本文 -
----------------
愛か、死か。

知久くんが忘れられない。
もう20年も前の事だというのに。
高校の同じ部活の1つ上の先輩だった。
でも当時から運命めいたものは感じていたものの
彼には彼女がいたし、実の父から性的虐待を受けながら育った
私は自暴自棄になって何人もの男を作っていた。
名前の後に、ねこ、と付けられて呼ばれていた。
彼は猫が好きで、でも私の飼っていた猫のことは
デブと言っていじっていたけど、あれは嫉妬だったのだと今では分かる。
私が私の猫を愛し過ぎていることが、気に入らなかったのだろう。
だからその何倍も、私を愛した。
しかし彼は重篤に精神を病んでおり、私もその生い立ちから
3つの精神疾患を併発していた。
愛されれば愛されるほど、愛せば愛するほど、
ふたりの辿る道は心中しかないことは日々、明白になっていった。
愛か、死か。
突きつけられた時計の秒針の音が今でも耳から離れない。
----------------
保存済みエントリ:
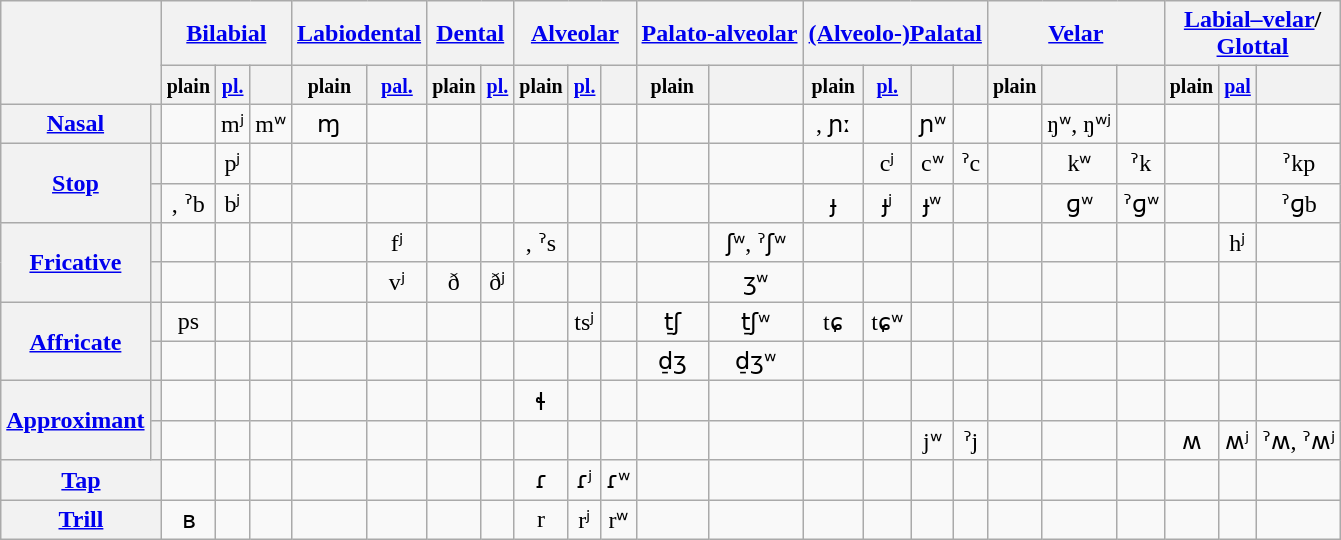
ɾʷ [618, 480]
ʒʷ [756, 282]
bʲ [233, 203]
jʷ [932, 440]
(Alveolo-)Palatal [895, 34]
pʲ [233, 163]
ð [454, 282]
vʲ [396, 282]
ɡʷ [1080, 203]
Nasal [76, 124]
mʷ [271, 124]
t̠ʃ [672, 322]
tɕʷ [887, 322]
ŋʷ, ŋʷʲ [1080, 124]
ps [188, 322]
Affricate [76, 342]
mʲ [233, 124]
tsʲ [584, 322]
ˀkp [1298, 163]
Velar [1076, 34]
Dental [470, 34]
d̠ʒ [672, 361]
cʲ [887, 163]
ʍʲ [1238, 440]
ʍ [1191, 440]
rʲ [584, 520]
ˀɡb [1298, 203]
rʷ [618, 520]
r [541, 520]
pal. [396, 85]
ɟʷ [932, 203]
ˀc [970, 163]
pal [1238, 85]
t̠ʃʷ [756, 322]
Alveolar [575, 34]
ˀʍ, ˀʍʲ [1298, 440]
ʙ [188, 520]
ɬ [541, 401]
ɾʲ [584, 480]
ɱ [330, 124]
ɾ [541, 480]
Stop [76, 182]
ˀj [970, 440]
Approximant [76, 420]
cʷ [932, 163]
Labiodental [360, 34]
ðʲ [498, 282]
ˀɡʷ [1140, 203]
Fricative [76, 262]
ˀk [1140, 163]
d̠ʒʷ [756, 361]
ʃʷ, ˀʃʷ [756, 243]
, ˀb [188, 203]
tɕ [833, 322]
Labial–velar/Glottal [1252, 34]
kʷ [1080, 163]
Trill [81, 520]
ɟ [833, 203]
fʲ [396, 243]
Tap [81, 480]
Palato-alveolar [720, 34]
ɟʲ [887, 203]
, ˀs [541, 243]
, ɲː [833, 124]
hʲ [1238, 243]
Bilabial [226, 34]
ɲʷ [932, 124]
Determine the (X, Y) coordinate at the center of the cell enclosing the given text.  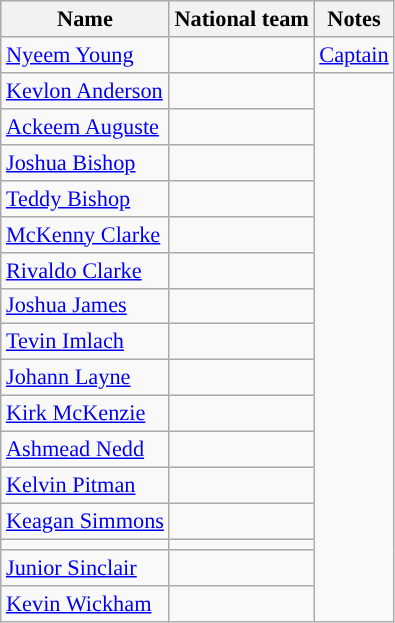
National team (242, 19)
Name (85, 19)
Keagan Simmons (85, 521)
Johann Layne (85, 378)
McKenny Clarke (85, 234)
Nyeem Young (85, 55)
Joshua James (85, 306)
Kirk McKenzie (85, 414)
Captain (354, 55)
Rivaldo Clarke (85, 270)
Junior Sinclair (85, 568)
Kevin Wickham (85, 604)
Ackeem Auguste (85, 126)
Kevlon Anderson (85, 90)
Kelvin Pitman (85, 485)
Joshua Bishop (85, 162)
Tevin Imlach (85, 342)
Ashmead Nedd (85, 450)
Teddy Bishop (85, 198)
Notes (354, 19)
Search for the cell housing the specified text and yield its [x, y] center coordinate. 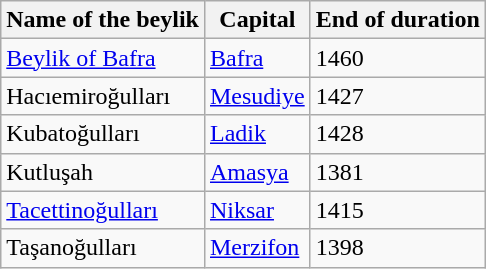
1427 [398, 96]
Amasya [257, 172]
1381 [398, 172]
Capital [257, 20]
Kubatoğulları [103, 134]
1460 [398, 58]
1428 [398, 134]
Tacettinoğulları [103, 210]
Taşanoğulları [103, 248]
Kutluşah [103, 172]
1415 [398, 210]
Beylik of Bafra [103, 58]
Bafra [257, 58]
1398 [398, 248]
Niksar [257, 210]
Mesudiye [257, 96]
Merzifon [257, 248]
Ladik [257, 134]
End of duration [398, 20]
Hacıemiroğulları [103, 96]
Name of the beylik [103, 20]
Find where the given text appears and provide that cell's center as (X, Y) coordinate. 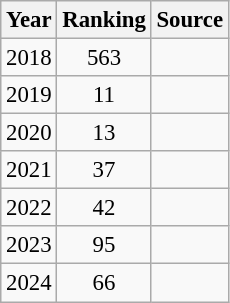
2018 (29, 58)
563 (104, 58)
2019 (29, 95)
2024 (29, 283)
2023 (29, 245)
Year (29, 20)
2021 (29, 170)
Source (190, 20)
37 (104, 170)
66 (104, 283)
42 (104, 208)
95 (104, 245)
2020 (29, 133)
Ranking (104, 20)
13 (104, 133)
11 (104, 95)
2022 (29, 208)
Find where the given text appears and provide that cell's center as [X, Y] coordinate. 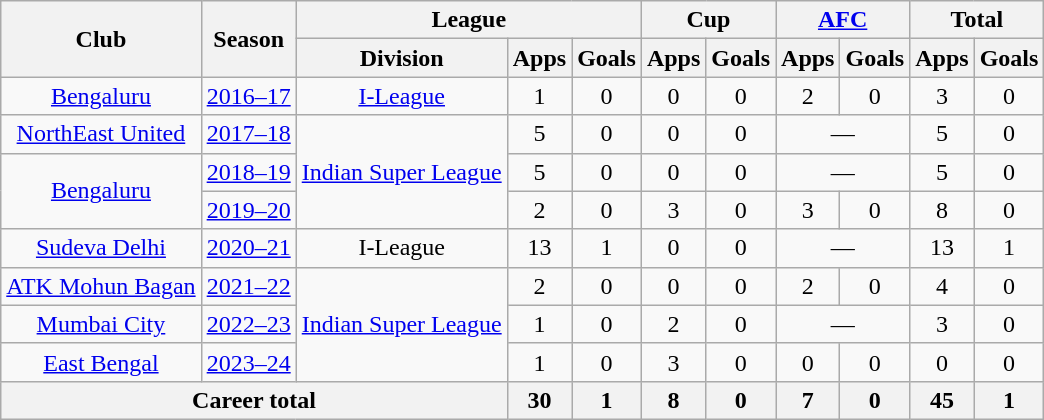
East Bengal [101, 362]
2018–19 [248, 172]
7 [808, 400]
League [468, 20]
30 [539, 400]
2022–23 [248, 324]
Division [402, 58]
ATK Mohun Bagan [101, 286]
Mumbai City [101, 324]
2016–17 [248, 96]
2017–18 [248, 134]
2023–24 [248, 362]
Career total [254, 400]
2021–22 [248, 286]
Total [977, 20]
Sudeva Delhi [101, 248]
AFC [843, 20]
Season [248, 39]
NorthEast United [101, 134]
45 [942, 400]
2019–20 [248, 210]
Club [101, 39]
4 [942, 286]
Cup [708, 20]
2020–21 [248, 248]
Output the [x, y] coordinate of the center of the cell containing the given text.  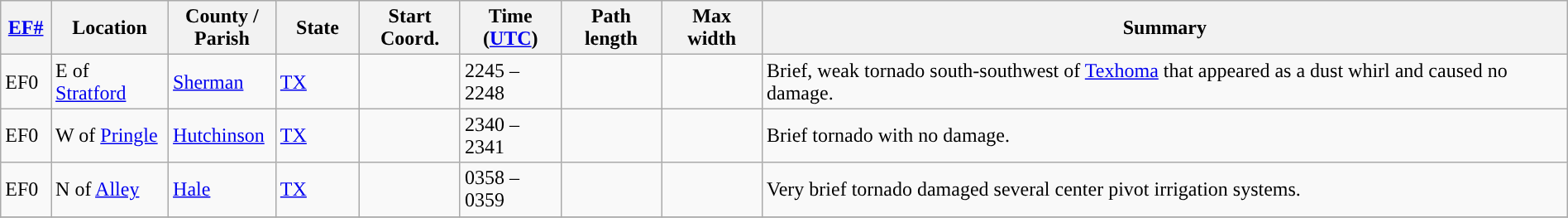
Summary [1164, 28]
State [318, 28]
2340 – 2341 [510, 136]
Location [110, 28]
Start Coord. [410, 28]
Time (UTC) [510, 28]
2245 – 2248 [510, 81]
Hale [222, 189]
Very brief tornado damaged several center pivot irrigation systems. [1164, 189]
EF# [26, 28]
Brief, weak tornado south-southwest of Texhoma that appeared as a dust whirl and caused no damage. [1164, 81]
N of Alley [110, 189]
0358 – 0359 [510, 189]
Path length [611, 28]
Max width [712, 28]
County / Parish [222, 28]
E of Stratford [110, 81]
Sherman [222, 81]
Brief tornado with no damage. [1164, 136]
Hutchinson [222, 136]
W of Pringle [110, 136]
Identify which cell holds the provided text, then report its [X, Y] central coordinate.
----------------
課題一覧 -
1/ 本文に基づいて、次の問いに答えよ。
(a) 知久くんは、語り手にとってどのような立場の人物だったか。
(b) 語り手は、名前の後に何と付けて呼ばれていたか。
(c) 知久くんは、語り手の飼っていた猫を何と言っていじっていたか。
2/ 本文中で算用数字を使って書かれた数の表現を、漏れなくすべて挙げよ。
3/ 本文の「知久くんが忘れられない。」で始まる段落を、主な事実を保ったまま短くまとめよ。
上記のデータは本文の内容とは関係がない。

解答例 -
1/
(a) 高校の同じ部活の1つ上の先輩
(b) ねこ
(c) デブ

2/
・20年
・1つ上
・3つ

3/ 語り手は、20年前の高校の部活で1つ上の先輩だった知久くんを今も忘れられない。当時から運命めいたものを感じていたが、彼には彼女がいた。語り手は実の父から性的虐待を受けて育ち、自暴自棄になって何人もの男を作っていた。猫好きの彼は語り手の猫をデブといじった。それは嫉妬だったと今では分かる。そして彼は、その何倍も語り手を愛した。しかし彼は重く精神を病んでおり、語り手も生い立ちから3つの精神的な問題を併発していた。愛し合うほど、二人の行き着く先は心中しかないことが日々明白になった。「愛か、死か」と突きつけられた時計の秒針の音が、今も耳から離れない。